On 26/07/2017 09:11, Peter Booth wrote:
> I can’t see an obvious issue, but I can say that there is no such 
> thing as a simple web server setup where caching is involved.
> I have gray hairs that appeared after working with a high traffic 
> retail website that had seven levels of caching
> (browser cache, CDN, hardware load balancer, nginx reverse proxy, 
> servlets that write content, tangosol /oracle coherence, endeca caching)
> I’m hoping that you are living in  a saner world than that one but I’m 
> sure that you will have some craziness.
> I would encourage you to add $upstream_cache_status to your log format
> and/or add the directive add_headerX-Cache-Status $upstream_cache_status;
> Instrumenting the cache can be a real life-saver when things go awry.
> I’d also strongly encourage you to use redbot.org <http://redbot.org> 
> to check for aberrant behavior and webpagetest.org 
> <http://webpagetest.org>
> to see how different browsers handle your site.
> Peter
>> On Jul 26, 2017, at 3:29 AM, Ryan Barclay <ryan at rbftpnetworks.com 
>> <mailto:ryan at rbftpnetworks.com>> wrote:
>> The following config seems to work for the situation I discussed:
>> proxy_cache_valid 200 3M;
>> proxy_cache_valid 304 0;
>> proxy_cache_revalidate on;
>> proxy_set_header If-Modified-Since $http_if_modified_since;
>> proxy_ignore_headers Cache-Control Expires;
>> ... can anybody see any problems with this config or future problems 
>> that may arise?
>> On 24/07/2017 16:20, Ryan Barclay wrote:
>>> We have a pretty simple setup with NGINX sitting on the front and a 
>>> backend server (on a separate physical server) that provides the 
>>> content.
>>> Nginx then caches content based on the EXPIRES and Cache-Control 
>>> headers set by the origin server.
>>> We noticed that NGINX was not issuing 304 headers to images that 
>>> were not in the local NGINX cache when the If-Modified-Since header 
>>> was sent by the client.

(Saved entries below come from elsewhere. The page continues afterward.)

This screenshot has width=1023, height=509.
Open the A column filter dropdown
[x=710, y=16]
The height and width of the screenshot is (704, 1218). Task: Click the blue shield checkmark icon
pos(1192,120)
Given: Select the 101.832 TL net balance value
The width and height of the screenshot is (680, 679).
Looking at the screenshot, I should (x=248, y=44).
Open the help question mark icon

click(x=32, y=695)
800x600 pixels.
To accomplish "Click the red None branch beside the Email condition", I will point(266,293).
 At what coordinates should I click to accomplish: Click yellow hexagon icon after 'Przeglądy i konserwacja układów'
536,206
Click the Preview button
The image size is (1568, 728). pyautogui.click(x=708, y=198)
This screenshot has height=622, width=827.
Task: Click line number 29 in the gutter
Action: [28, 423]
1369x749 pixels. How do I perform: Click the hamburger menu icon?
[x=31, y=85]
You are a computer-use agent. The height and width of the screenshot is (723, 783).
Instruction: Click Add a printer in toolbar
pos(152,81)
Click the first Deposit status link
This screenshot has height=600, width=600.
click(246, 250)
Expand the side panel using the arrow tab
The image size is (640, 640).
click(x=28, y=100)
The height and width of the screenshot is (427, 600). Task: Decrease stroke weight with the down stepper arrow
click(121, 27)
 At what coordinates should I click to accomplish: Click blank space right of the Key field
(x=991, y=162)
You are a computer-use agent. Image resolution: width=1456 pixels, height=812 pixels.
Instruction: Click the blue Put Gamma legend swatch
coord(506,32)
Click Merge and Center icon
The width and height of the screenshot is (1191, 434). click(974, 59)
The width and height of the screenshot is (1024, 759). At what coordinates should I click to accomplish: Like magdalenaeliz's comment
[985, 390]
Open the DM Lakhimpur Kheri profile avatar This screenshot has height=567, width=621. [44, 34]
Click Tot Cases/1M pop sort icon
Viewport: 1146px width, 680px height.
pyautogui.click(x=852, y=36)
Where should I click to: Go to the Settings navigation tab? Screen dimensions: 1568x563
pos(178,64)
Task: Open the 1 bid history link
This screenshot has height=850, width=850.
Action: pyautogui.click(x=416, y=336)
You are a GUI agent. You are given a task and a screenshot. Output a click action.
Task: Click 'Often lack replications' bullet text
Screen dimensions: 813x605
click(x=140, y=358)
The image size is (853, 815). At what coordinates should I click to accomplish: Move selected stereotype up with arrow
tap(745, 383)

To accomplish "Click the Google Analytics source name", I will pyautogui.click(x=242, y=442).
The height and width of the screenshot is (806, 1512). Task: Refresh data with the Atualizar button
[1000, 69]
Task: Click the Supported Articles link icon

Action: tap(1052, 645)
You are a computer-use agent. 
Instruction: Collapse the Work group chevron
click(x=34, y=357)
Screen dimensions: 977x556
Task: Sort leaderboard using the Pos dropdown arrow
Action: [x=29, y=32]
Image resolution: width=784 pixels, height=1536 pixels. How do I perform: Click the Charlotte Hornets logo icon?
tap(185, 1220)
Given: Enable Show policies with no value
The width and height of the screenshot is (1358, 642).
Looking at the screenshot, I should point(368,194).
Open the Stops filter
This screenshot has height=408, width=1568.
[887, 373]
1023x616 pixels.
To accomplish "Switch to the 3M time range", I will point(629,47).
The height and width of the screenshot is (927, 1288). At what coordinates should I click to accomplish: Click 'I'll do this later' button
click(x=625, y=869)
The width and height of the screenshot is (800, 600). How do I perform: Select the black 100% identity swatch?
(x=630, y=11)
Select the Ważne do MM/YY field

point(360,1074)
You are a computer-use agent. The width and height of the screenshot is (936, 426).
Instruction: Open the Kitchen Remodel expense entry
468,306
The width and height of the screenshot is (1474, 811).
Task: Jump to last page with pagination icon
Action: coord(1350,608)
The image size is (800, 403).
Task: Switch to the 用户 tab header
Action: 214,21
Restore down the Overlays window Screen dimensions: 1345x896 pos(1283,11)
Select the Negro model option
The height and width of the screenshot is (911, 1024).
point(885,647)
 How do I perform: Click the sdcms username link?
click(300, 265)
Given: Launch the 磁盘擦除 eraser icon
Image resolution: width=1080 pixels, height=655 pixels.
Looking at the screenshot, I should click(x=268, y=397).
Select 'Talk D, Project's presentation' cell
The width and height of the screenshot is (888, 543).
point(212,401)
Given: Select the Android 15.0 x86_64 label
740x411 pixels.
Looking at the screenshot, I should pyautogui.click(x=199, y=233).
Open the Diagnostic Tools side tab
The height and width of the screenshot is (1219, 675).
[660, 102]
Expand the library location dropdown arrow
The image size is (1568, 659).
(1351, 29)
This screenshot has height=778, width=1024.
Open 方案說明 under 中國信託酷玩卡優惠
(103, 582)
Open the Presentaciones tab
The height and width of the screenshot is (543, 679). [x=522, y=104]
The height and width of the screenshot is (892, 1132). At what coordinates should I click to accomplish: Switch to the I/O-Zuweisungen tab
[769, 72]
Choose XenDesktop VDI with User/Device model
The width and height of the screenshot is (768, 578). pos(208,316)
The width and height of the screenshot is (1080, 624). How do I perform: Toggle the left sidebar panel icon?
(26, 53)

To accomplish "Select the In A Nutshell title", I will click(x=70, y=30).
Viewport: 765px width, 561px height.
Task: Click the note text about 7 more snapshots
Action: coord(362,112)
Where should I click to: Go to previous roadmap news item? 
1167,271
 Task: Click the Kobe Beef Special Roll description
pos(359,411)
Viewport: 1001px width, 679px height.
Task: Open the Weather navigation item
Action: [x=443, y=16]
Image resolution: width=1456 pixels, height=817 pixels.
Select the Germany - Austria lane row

Instead, it would issue a 200 with the full 
>>> data file.
>>> To fix this, we applied:
>>> proxy_set_header If-Modified-Since $http_if_modified_since
>>> So then the If-Modified-Since header was passed to the backend and 
>>> of course, it returned correctly with the 304 header - great.
>>> But what we noticed was that NGINX would cache this 304 response and 
>>> deliver future responses as 304 to clients even without the 
>>> If-Modified-Since header.
>>> How can we disable caching of 304 responses and fix this issue?
>>> Thank you for your help, suggestions, and tips in advance.